START Given records

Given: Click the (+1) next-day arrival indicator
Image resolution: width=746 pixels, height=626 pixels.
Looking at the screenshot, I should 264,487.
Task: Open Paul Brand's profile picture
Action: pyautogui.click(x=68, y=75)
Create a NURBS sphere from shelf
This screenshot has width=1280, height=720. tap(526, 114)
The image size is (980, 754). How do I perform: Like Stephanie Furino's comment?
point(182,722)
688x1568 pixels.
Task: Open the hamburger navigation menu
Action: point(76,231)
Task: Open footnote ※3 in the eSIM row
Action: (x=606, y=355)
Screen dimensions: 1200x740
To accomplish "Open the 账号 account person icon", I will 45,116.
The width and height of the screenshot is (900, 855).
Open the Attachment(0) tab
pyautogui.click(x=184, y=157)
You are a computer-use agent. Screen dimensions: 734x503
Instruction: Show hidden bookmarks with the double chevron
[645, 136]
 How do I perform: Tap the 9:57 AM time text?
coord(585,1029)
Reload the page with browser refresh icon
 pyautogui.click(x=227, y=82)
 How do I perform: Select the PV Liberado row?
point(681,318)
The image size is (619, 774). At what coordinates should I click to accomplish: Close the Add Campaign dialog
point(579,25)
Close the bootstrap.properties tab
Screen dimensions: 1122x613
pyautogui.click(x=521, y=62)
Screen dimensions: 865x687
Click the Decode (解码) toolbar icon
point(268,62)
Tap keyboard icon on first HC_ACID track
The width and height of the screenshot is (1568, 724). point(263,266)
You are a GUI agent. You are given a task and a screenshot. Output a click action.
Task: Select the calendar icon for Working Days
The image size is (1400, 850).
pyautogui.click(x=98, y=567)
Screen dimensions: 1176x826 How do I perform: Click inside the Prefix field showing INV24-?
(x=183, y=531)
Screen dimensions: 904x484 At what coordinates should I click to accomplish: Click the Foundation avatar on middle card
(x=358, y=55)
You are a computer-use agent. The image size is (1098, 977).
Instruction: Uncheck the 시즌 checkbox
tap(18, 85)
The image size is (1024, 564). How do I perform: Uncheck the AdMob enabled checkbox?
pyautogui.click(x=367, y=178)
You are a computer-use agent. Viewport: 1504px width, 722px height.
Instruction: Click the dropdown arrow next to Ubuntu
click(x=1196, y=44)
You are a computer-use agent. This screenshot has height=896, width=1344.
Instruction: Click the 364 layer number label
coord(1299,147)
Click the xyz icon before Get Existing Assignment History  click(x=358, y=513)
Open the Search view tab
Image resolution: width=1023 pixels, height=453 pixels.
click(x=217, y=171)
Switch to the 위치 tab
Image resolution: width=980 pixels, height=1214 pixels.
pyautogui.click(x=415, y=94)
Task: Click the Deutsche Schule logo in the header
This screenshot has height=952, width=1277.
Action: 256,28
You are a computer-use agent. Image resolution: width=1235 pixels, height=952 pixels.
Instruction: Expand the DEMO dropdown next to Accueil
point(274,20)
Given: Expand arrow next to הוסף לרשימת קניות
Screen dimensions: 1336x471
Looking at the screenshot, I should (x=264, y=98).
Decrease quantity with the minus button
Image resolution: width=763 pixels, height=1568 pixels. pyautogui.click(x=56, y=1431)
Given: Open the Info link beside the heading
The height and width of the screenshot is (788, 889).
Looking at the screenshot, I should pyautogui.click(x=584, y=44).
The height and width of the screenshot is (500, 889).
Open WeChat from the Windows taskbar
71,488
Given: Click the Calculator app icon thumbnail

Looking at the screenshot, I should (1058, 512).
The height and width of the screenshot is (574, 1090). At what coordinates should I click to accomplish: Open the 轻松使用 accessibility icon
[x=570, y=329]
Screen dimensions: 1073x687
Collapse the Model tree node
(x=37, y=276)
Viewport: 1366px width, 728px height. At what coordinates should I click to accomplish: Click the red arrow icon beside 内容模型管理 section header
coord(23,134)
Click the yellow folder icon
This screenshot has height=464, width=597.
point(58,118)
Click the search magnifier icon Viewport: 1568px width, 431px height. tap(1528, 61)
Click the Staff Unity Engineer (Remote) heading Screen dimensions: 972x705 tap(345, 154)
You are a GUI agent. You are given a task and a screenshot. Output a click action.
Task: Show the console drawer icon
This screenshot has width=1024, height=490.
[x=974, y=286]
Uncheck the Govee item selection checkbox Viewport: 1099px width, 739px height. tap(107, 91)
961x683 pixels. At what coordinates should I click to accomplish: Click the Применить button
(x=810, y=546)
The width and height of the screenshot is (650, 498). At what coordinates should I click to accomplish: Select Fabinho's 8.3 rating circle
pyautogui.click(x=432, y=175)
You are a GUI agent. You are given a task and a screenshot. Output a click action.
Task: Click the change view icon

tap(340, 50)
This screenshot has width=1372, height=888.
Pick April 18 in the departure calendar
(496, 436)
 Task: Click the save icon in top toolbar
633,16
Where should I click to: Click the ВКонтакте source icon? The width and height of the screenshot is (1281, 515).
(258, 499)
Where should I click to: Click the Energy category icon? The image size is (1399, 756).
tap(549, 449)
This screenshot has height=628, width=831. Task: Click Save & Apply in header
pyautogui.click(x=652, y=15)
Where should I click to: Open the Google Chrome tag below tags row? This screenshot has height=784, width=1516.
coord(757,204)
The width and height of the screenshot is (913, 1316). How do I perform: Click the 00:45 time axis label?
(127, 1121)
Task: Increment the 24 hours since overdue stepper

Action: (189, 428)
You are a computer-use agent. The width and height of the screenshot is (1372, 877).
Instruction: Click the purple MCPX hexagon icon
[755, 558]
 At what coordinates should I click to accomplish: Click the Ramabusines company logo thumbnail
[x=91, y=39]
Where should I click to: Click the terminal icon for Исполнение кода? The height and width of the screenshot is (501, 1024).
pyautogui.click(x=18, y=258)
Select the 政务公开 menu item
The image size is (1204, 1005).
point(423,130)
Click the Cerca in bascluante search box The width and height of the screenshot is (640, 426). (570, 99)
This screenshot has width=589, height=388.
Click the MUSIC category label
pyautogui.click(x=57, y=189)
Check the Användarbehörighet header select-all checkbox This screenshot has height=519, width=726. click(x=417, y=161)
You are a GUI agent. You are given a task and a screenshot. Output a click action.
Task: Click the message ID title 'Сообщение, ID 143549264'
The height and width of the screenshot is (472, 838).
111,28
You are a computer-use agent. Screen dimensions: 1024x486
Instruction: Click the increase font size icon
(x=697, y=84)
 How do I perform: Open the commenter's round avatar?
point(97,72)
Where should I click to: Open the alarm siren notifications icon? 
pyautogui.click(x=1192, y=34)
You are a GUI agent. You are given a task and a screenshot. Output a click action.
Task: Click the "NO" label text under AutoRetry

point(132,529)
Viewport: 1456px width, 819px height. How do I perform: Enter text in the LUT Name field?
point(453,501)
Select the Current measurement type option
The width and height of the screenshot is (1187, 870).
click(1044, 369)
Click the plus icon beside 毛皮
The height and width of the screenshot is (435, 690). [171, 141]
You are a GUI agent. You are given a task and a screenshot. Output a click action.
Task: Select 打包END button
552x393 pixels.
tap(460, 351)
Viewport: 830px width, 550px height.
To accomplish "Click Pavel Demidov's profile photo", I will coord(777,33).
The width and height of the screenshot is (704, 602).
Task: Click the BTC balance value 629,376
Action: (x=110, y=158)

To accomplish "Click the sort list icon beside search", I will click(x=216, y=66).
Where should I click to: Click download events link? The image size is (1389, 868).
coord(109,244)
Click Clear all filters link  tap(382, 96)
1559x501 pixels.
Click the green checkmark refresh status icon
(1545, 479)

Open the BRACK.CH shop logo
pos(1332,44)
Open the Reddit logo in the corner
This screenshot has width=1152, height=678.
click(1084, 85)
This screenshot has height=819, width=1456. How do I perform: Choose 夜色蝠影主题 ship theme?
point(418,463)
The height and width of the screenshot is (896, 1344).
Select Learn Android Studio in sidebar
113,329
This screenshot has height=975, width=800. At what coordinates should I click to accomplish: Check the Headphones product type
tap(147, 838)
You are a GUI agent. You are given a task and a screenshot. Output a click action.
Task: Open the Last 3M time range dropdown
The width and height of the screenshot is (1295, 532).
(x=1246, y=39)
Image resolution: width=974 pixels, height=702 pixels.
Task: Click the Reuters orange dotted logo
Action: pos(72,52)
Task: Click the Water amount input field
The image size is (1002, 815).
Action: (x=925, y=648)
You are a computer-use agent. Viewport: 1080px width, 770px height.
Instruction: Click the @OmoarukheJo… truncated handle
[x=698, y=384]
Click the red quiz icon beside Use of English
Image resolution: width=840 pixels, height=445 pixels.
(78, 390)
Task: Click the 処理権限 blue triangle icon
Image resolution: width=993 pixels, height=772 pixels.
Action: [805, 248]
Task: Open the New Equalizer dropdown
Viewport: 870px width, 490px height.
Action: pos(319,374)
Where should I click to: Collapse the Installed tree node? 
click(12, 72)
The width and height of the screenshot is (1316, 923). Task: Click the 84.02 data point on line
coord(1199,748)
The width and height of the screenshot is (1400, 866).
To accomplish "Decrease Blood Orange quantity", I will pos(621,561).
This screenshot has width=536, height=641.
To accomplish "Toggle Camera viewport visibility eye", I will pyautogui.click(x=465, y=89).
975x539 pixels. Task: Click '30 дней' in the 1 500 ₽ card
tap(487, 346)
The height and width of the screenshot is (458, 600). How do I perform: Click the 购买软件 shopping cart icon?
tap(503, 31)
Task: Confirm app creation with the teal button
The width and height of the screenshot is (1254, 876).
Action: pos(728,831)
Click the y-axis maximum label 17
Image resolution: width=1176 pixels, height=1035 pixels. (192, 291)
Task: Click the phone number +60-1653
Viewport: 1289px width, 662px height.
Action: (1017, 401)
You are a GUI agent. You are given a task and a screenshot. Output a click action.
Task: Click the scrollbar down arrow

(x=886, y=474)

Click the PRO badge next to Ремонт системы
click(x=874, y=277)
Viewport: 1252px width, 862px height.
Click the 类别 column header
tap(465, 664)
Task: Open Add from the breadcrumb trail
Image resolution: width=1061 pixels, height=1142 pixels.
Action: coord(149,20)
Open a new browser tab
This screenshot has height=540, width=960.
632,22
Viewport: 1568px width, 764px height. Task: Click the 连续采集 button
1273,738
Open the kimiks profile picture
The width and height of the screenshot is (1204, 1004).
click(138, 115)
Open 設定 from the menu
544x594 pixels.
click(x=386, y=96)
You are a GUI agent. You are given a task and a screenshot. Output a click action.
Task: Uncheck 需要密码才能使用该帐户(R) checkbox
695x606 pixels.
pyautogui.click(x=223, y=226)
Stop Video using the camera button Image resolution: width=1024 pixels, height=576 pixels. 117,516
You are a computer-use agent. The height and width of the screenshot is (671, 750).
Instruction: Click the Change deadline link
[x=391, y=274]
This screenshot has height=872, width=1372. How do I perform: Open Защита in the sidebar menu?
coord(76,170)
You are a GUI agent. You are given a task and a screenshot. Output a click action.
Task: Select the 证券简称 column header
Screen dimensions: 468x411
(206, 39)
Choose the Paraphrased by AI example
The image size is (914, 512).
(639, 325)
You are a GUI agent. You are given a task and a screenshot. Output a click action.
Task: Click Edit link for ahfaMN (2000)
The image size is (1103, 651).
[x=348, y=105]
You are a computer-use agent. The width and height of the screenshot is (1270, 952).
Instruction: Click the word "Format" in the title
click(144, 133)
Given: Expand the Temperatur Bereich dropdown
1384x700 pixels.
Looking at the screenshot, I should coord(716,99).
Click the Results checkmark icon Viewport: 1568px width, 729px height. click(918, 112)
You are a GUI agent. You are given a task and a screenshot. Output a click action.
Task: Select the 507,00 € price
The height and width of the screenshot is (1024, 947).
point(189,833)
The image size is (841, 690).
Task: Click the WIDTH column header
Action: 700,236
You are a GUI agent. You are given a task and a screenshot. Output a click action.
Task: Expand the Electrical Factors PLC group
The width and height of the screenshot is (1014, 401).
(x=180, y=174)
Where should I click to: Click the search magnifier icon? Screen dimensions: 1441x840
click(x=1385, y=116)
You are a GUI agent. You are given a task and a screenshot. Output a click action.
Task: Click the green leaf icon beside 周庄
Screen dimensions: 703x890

END Given records

__What to do__. What you return must be an exact retyping of the lines above starting at the line with "The image size is (980, 754)." and ending at the line with "You are a computer-use agent. Screen dimensions: 734x503", and nothing besides.

__Finished task__.
The image size is (980, 754). How do I perform: Like Stephanie Furino's comment?
point(182,722)
688x1568 pixels.
Task: Open the hamburger navigation menu
Action: point(76,231)
Task: Open footnote ※3 in the eSIM row
Action: (x=606, y=355)
Screen dimensions: 1200x740
To accomplish "Open the 账号 account person icon", I will 45,116.
The width and height of the screenshot is (900, 855).
Open the Attachment(0) tab
pyautogui.click(x=184, y=157)
You are a computer-use agent. Screen dimensions: 734x503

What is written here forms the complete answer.